Tasks and exercises
(1) Reproduce everything in the passage on Griffith's case from "This week, a" down to "Law 360 reports.".
(2) According to the passage on Griffith's case, in what month and year did the FBI take him into custody?
(3) Carry on writing the passage on Griffith's case from the point where it ends.

Passage
##########
This week, a court denied Griffith’s motion to dismiss the criminal charges against him. This means his case heads to trial, where he would face a jury.

No Way Out of This One

A New York federal judge has rejected Griffith’s motion to dismiss the government’s case against him, setting the stage for a trial later this year, Law 360 reports.

Griffith is a former developer for the Ethereum Foundation accused of conspiring to violate U.S. sanctions against the Democratic Peoples’ Republic of Korea by speaking at the Pyongyang Blockchain and Cryptocurrency Conference. The Federal Bureau of Investigation (FBI) took the 37-year-old into custody in November 2019, after he had made a presentation at a conference in North Korea months earlier.

Prosecutors alleged that Griffith had rendered services to the North Korean government at the conference. Among other things, they argued that he provided valuable information that would allow the country’s officials to use blockchain to evade sanctions possibly.

The Unusual Motion to Dismiss

He eventually filed a motion to dismiss last October, contending that his presentation consisted entirely of “highly general speech based on publicly available information. Griffith argued that he didn’t get any payment for his attendance and that he wasn’t under any contract as a consultant. So, he couldn’t have provided a “service” to the Koreh Korean government.
##########
Information provided
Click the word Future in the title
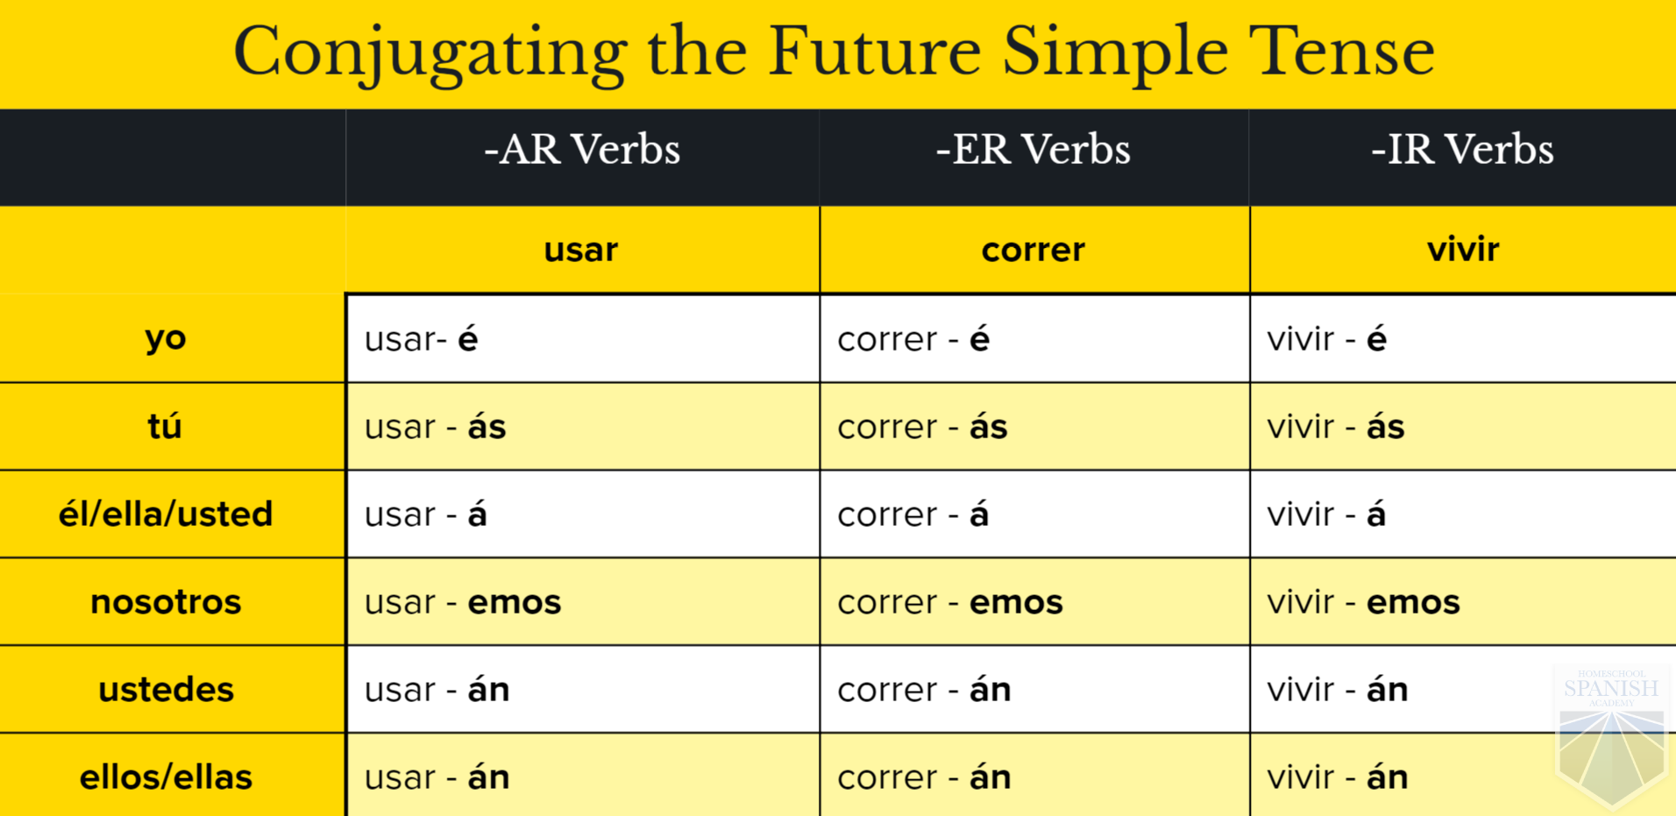tap(874, 51)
##########
Written answers
(1)
This week, a court denied Griffith’s motion to dismiss the criminal charges against him. This means his case heads to trial, where he would face a jury.

No Way Out of This One

A New York federal judge has rejected Griffith’s motion to dismiss the government’s case against him, setting the stage for a trial later this year, Law 360 reports.

(2) November 2019

(3)
The developer also argued that the First Amendment protected his speech from prohibition by the U.S. government and that his speech fell under an exemption in the International Emergency Economic Powers Act for the sharing of “information” and “information materials.”

Replying, federal prosecutors argued that Griffith’s premise was absurd. They pointed out that the developer knew about North Korea’s plans to evade sanctions with blockchain, as he texted a friend and stated that he planned to make a 1 ETH transfer “between North and South Korea,” even though he knew it would violate sanctions.

The judge eventually sided with the government, citing text messages where Griffith explicitly claimed that he was looking to set up an ETH node in North Korea to help the government evade sanctions.

The court already set a tentative court date for September 2021. Griffith has enough time to lawyer up and get ready.